◆ Extract provided ◆
=== Section Start ===

At the end of the 15th century, Flanders was under Burgundian rule. When the Burgundian Duke Charles the Bold died in battle in 1477, his territories passed to his daughter, Mary. The Netherlandish towns and their States General compelled Mary to sign a treaty, the Great Privilege, that reversed some of the centralization of power undertaken by her father and her grandfather, Duke Philip the Good, and turned the Burgundian state in the Netherlands into a confederation of provinces.
The Members (representatives) of Flanders obtained an additional Flemish Privilege, which required their consent in any constitutional change.

Meanwhile, the area west of the Scheldt (Royal Flanders), as well as other provinces of the Burgundian state, were claimed as reverted fiefs by France. Fearing French invasion, the provinces of the Low Countries levied troops to replace the former ducal army because they could not control Charles the Bold's "ordinance troops". When Maximilian took over, he wanted to reinstate ordinance troops but he could only pay a small, but well-trained nucleus, that in the times of war, was extended by hiring mercenaries. When he was capable of affording the financial cost, he bought small and heavy artillery and a navy as well. Haemers remarks that, "When his financial resources permitted it, Maximilian had an impressive army, superior to those of cities and smaller regions, but not one that could outclass the French army. The Burgundians could not improve their military situation, not only because the opposing army was militarily resilient, but also because the Archduke had to pay the high costs of fighting on several different fronts". Mary, seeking peace with her powerful neighbor, was involved in negotiations with Louis XI concerning a possible marriage to the Dauphin Charles (then only eight years old), but her embassy met harsh demands for territorial concessions to the French crown.

=== Section End ===

◆ Entries shown ◆
=== Section Start ===

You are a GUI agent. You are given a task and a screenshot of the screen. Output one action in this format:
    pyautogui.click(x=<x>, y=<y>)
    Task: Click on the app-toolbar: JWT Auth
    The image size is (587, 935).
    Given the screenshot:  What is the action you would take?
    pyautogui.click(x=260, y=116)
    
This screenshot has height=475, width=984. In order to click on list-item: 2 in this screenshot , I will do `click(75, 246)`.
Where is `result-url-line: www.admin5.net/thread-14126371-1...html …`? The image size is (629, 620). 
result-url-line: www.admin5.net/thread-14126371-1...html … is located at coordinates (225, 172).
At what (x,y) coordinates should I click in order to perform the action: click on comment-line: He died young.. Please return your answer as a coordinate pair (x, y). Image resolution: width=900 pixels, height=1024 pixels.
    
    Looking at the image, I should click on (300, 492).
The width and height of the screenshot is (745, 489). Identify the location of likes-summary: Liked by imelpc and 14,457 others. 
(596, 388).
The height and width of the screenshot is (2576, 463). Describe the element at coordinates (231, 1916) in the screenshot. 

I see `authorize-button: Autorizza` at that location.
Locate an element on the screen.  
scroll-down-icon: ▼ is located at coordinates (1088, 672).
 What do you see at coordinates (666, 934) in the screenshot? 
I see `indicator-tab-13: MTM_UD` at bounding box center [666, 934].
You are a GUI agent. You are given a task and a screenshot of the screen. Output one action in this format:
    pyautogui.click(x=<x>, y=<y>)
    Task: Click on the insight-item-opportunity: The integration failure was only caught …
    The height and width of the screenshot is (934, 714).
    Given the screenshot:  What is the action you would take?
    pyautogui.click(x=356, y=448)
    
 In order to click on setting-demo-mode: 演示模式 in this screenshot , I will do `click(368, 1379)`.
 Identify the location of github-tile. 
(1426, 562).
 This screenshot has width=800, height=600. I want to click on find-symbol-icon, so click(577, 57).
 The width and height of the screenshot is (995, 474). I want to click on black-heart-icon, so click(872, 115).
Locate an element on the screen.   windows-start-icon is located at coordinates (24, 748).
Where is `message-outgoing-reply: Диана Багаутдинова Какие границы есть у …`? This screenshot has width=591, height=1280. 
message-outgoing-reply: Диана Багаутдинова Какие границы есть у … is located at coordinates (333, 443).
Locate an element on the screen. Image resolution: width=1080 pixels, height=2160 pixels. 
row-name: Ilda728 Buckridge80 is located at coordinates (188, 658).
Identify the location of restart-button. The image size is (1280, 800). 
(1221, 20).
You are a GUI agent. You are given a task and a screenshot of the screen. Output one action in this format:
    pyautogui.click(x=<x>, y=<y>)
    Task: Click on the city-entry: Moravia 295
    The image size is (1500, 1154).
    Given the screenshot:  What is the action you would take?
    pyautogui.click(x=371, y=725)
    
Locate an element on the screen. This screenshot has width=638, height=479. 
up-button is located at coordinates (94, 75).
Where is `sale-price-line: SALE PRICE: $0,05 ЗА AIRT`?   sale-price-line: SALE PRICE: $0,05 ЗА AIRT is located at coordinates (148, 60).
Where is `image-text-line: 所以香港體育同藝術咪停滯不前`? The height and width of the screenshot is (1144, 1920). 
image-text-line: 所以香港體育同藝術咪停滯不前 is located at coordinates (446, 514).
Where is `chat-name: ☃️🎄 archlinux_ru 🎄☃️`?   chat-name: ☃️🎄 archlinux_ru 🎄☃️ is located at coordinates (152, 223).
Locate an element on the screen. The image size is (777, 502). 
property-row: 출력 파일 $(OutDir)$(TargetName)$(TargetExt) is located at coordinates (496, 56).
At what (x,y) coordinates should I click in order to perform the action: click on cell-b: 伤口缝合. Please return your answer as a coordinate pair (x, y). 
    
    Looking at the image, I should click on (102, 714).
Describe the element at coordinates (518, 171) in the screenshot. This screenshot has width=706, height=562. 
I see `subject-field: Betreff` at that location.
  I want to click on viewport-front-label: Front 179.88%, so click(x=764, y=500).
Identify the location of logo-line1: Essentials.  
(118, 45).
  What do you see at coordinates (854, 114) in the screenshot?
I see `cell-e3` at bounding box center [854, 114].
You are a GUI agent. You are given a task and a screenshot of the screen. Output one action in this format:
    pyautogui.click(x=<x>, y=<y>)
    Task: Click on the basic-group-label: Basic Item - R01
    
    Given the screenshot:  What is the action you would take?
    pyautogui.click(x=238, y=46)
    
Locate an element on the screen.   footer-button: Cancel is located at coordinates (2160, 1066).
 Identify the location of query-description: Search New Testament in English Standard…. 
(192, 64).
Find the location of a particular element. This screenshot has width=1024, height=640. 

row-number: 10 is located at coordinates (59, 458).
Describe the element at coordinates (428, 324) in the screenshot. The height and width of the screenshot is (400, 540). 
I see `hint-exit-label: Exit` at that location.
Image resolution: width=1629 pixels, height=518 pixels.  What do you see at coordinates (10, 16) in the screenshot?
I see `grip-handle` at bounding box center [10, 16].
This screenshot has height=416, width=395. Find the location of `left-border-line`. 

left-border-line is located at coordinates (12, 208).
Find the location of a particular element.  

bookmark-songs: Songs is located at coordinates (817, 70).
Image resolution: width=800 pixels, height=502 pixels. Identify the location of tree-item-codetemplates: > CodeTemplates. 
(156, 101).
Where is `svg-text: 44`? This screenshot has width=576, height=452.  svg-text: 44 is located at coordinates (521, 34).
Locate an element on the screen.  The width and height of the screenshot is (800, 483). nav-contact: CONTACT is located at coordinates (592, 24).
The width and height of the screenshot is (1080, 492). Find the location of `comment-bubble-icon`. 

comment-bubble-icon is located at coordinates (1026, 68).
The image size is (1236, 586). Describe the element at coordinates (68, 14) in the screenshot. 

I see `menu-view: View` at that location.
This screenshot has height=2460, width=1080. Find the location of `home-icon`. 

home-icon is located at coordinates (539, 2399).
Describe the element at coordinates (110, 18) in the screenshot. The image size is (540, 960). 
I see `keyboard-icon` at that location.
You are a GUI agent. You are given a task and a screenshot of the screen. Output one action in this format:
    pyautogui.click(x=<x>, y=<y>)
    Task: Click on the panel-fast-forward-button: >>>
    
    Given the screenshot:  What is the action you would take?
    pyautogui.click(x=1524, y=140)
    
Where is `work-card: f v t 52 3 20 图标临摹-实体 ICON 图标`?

=== Section End ===

◆ What to work on ◆
(a) Decide whether each statement agrees with the passage on Burgundian Flanders: (i) Charles the Bold died in battle in 1477; (ii) the Great Privilege increased the centralization of power begun by Mary's father and grandfather; (iii) the Dauphin Charles was twelve years old at the time of the marriage negotiations. For each, answer yes or no and quote the words that decide it.
(b) Write the next part of the passage on Burgundian Flanders, picking up after its final sentence.
The records were taken from a separate source and have no connection to the text.

◆ Responses to the tasks ◆
(a)
(i) Yes: "When the Burgundian Duke Charles the Bold died in battle in 1477"
(ii) No: "reversed some of the centralization of power undertaken by her father and her grandfather"
(iii) No: "then only eight years old"

(b)
On the evening of 16 August 1477, Mary instead married Maximilian of Habsburg, son of the Holy Roman Emperor Frederick III, at Ghent. He would rule the Burgundian lands jointly with Mary, vowing to uphold the privileges granted to its towns and cities. The following years, a war with France was fought by Flemish armies under Maximilian, culminating in the 1479 Battle of Guinegate, a Burgundian victory. The German and other foreign troops were not well received in Flanders: the citizens of Ghent rioted against their presence in 1478.

When Mary died in a horse-riding accident in 1482, her four-year-old son Philip the Fair in turn inherited her realms in the Netherlands, creating a political crisis in the Burgundian lands. By the terms of the Treaty of Arras (1482), Maximilian was forced to cede Artois and Picardy to France, but retained control over Flanders as Philip's guardian. France nevertheless openly supported Flemish "particularism" against the Burgundians/Habsburgs.

According to Buylaert, the revolts were rooted in the cities' desire to maintain the autonomy that they had wrested from Philip's mother and predecessor, Mary of Burgundy, which Maximilian threatened to curtail.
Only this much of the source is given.